Query a Vector Index

In this lesson, you will learn how to query a vector index. You will use the Question and Answer embeddings to find similar responses.

Querying with Embeddings

When querying a vector index, you have to query with an embedding.

For example, you want to use the vector index to find questions similar to the text "What are examples of good open-source projects?". You would first get an embedding of the text. Then, you would use the embedding to query the vector index.

You are going to explore two scenarios:

  1. A user views an existing question and wants to see similar questions.

  2. A user submits a new question and receives answers to a similar question.

In the first scenario, you will use existing question embeddings to find similar questions. In the second scenario, you will generate a new embedding for the user’s question to find similar questions and answers.

These scenarios will help you understand how to query the vector index to find similar questions and answers.

Finding similar questions

You can use the questions and answers vector indexes to find questions that are similar to each other.

A user views an existing question and wants to see similar questions.
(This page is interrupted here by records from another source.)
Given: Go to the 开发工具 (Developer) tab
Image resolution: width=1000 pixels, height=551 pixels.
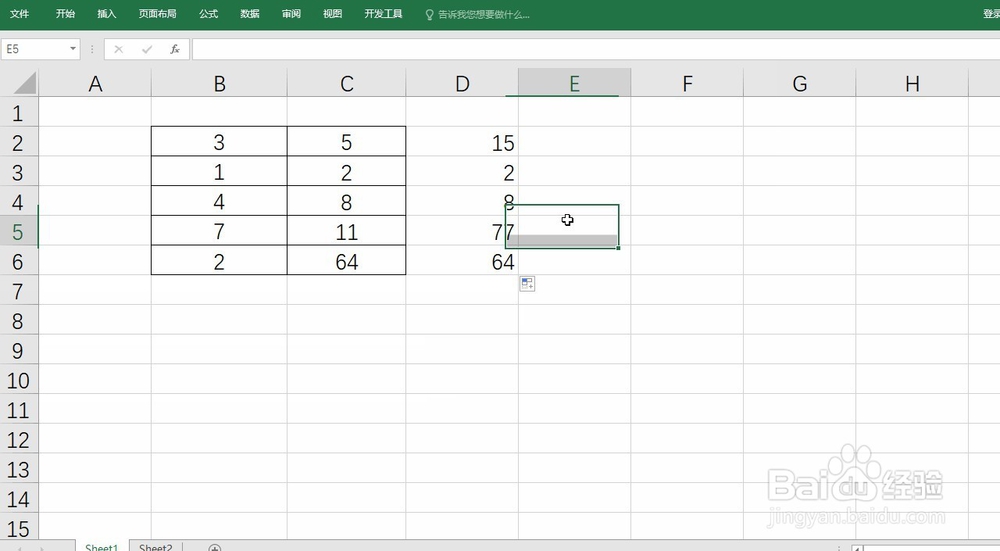Looking at the screenshot, I should tap(383, 15).
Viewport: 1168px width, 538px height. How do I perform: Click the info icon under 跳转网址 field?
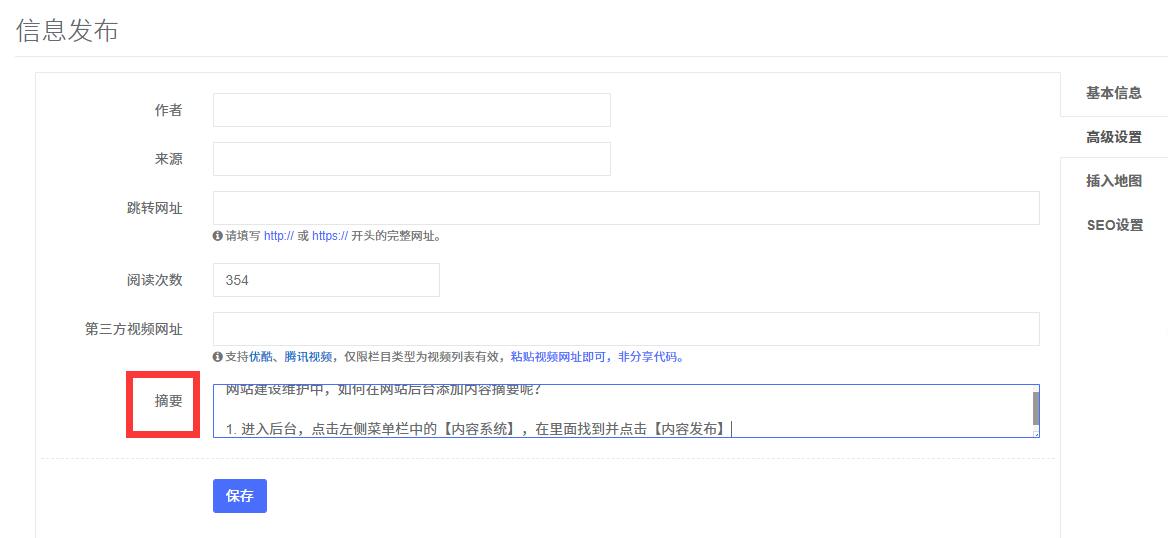[x=218, y=237]
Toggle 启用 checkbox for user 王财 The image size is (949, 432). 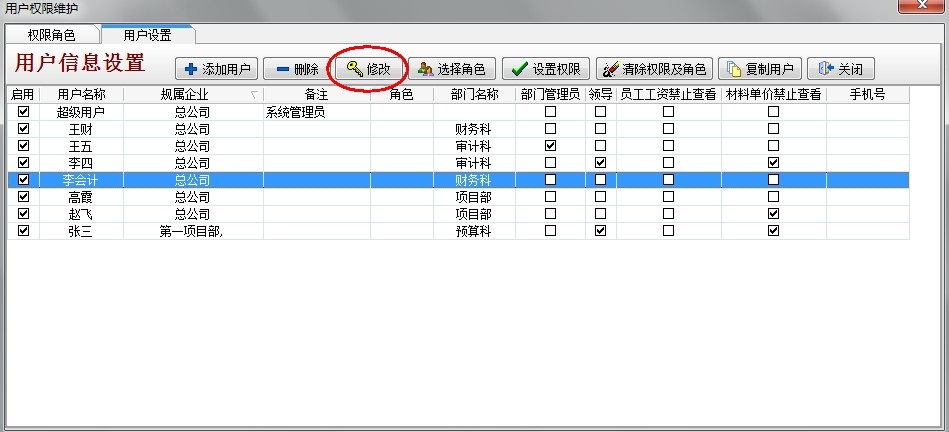[x=23, y=129]
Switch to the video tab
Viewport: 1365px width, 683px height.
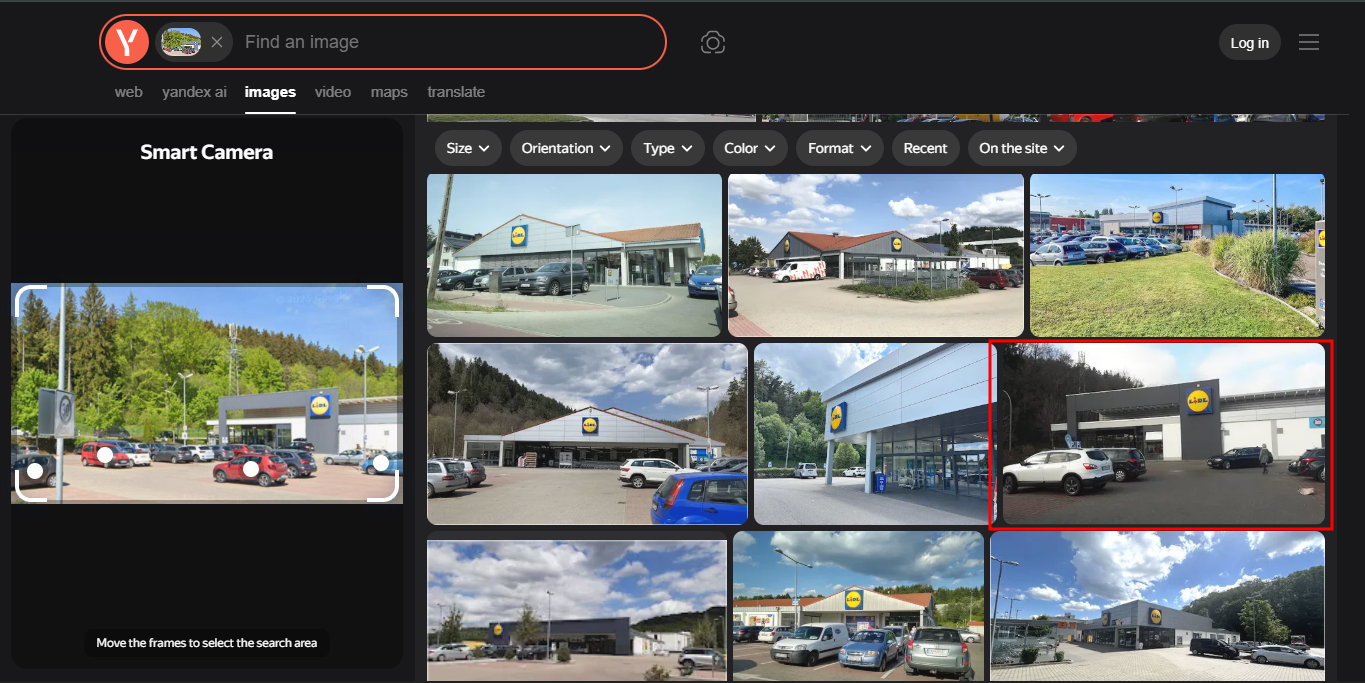[x=333, y=92]
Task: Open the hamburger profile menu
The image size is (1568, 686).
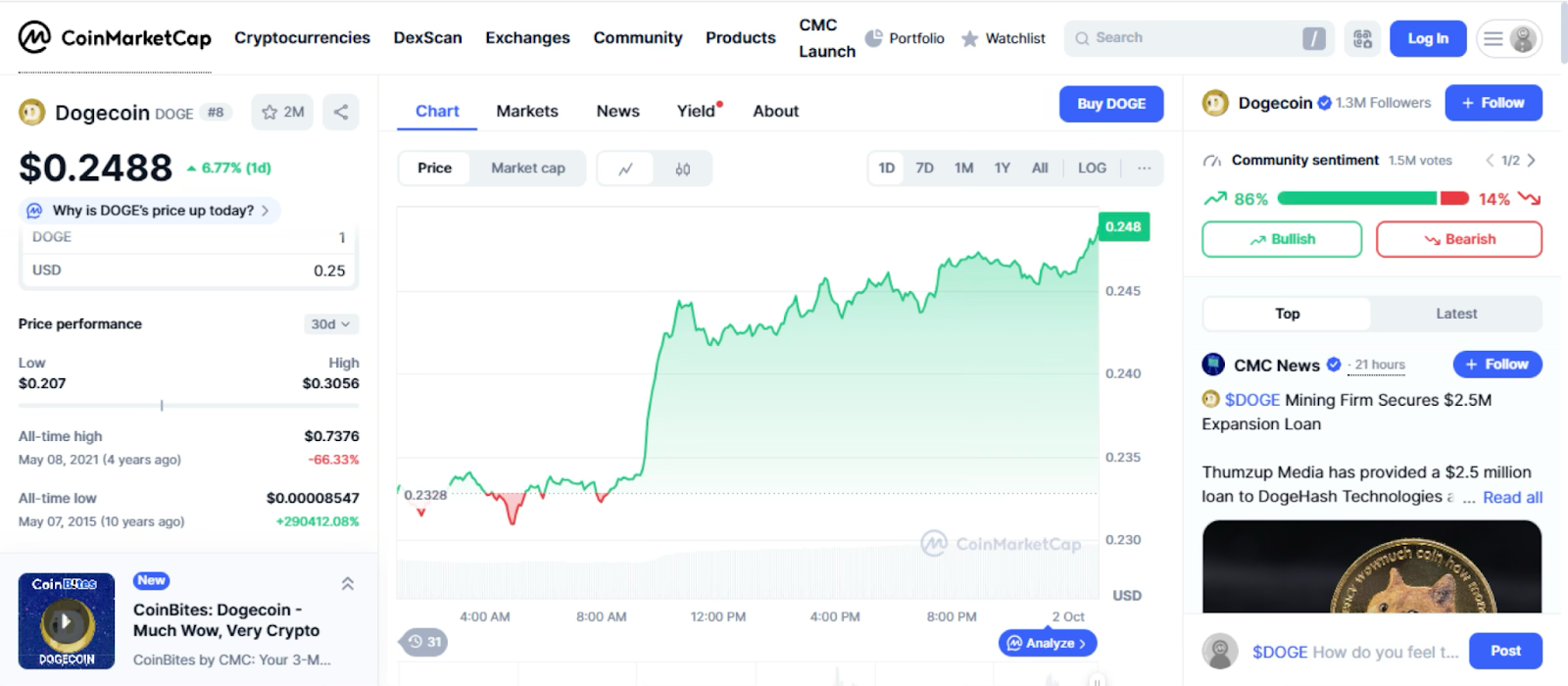Action: (x=1508, y=38)
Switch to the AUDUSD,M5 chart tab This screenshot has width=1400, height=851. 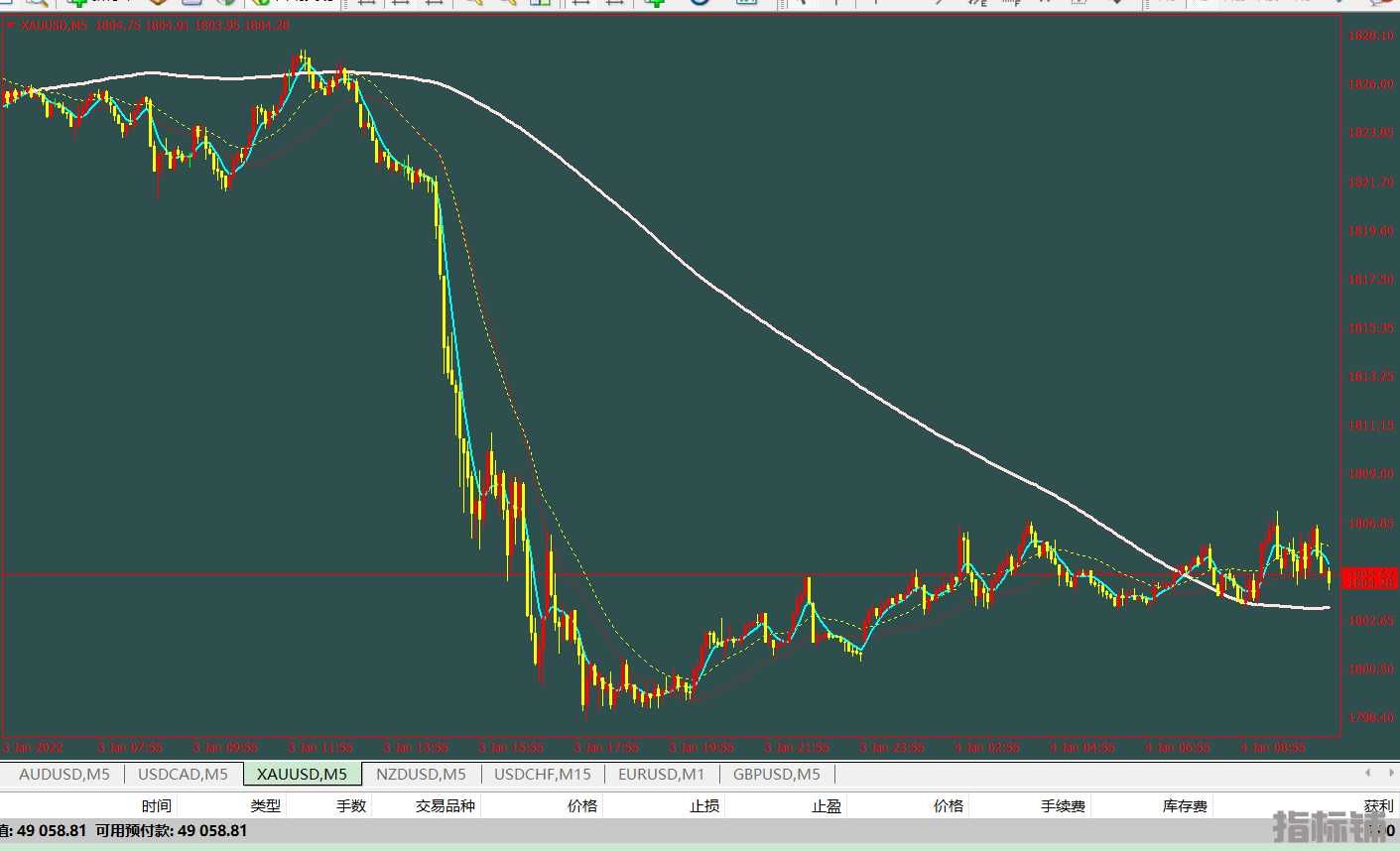64,774
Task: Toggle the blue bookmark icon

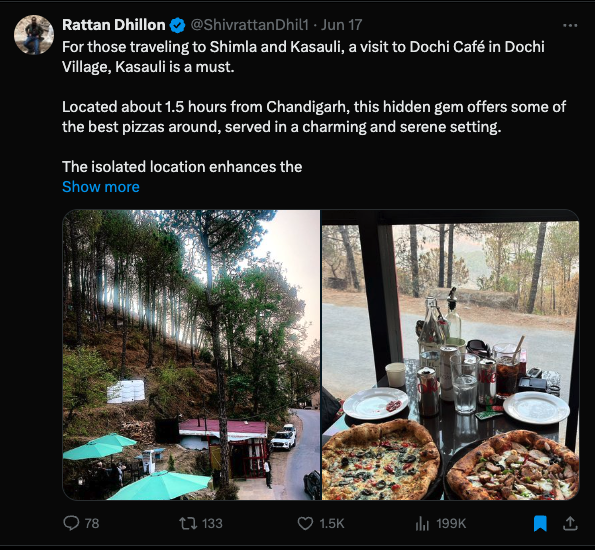Action: coord(540,523)
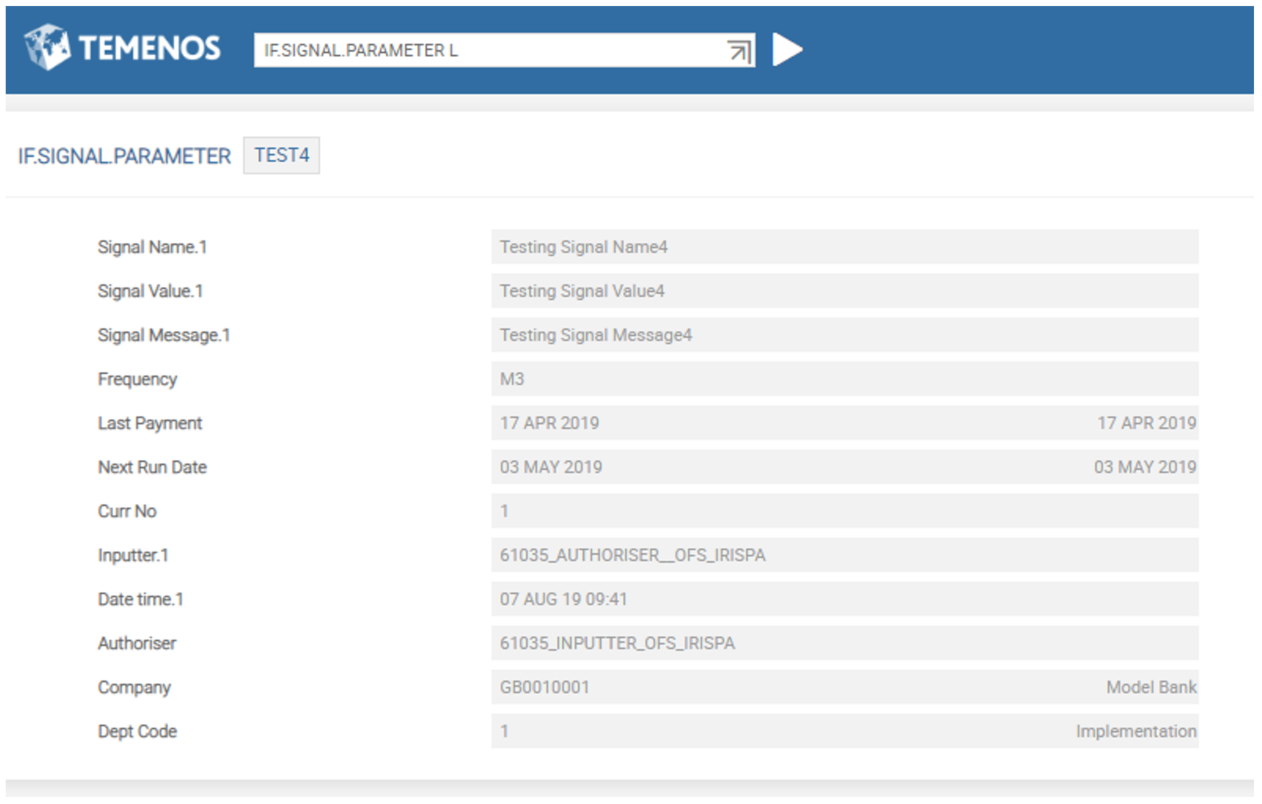Focus the IF.SIGNAL.PARAMETER L command input
The height and width of the screenshot is (804, 1262).
[x=504, y=50]
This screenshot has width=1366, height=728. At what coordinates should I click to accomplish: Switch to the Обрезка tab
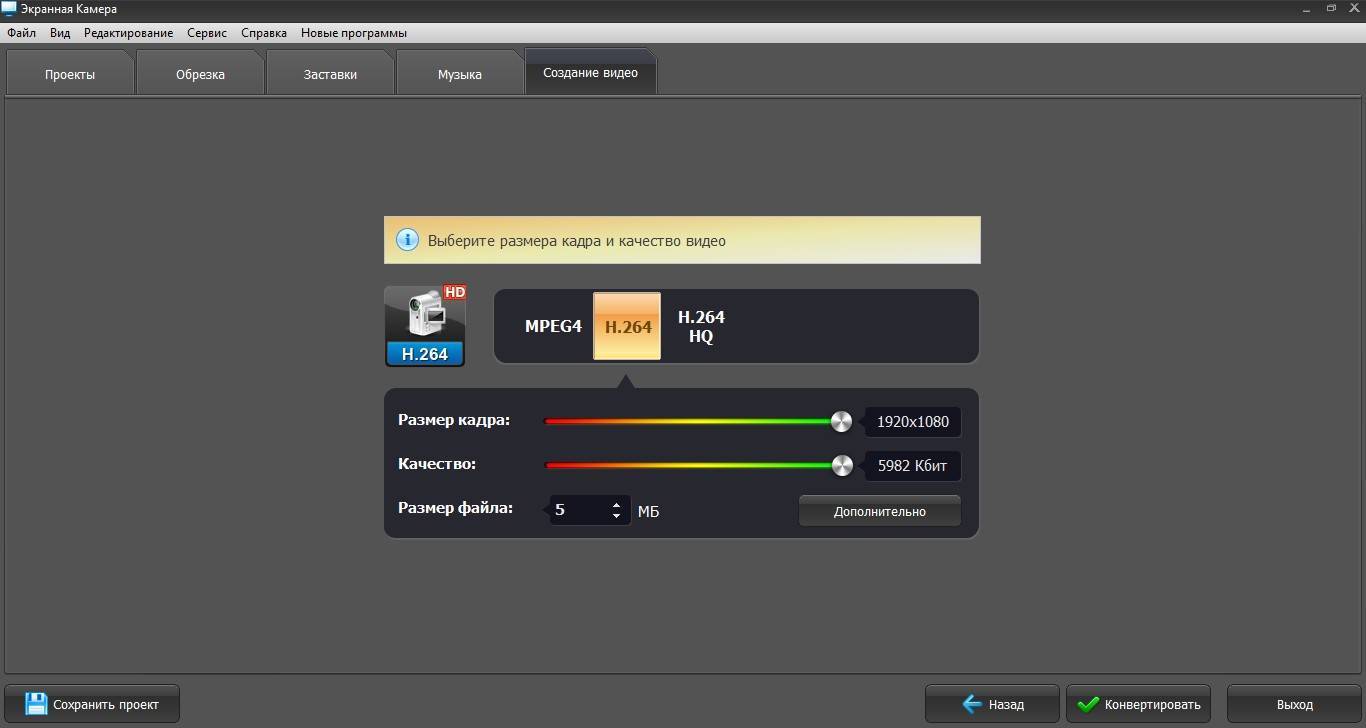200,75
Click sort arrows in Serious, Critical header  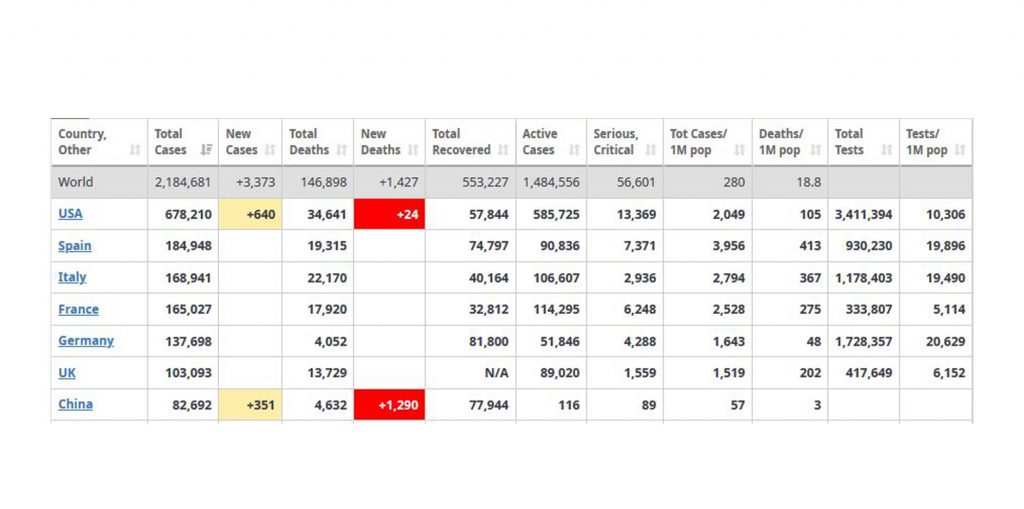(x=651, y=151)
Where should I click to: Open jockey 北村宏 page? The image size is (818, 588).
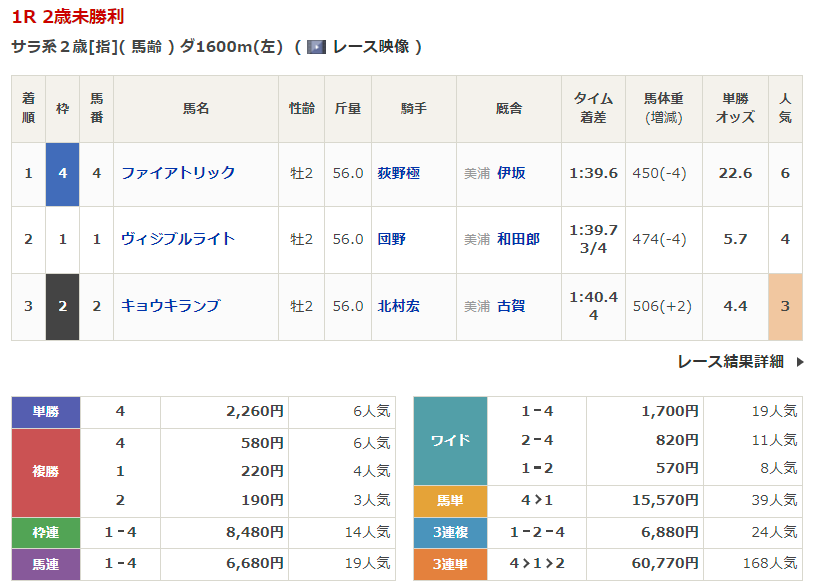tap(398, 306)
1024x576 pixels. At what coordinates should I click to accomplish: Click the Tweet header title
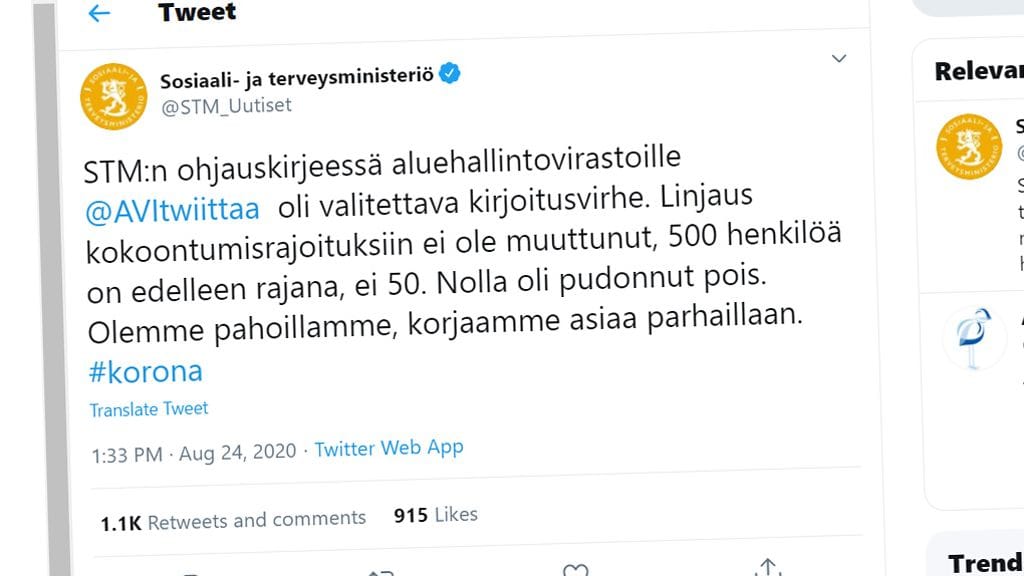pyautogui.click(x=197, y=12)
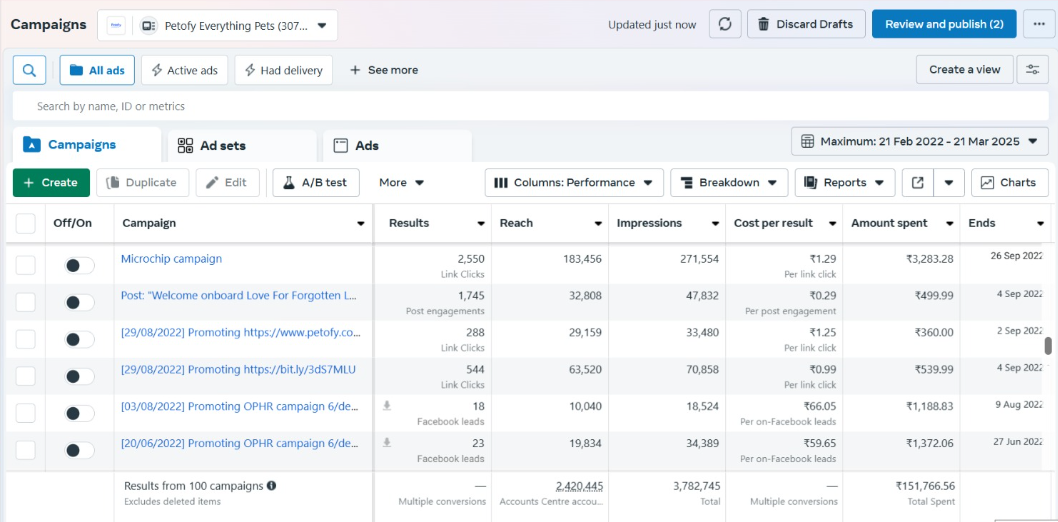This screenshot has height=522, width=1058.
Task: Toggle the Microchip campaign switch
Action: pyautogui.click(x=79, y=265)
The following Cypher query finds similar questions to the question "What are the most touristic countries in the world?".

Review the query before running it and observing the results.

cypher
MATCH (q:Question {text: "What are the most touristic countries in the world?"})
CALL db.index.vector.queryNodes('questions', 6, q.embedding)
YIELD node, score
RETURN node.text, score

Breaking down the query, you can identify the following:

  1. The MATCH clause finds the specific Question node.

  2. The query uses the db.index.vector.queryNodes function to query the questions vector index with the Question node’s embedding - q.embedding. The function returns the top 6 similar nodes.

  3. YIELD obtain the node and similarity score returned by the function.

  4. The query returns the Question node’s text property and the similarity score.

You can extend this query to return the answers to the most similar questions:

cypher
MATCH (q:Question {text: "What are the most touristic countries in the world?"})
CALL db.index.vector.queryNodes('questions', 6, q.embedding)
YIELD node, score
MATCH (node)-[:ANSWERED_BY]->(a)
RETURN a.text, score

The query uses the node and the ANSWERED_BY relationship to find the answers.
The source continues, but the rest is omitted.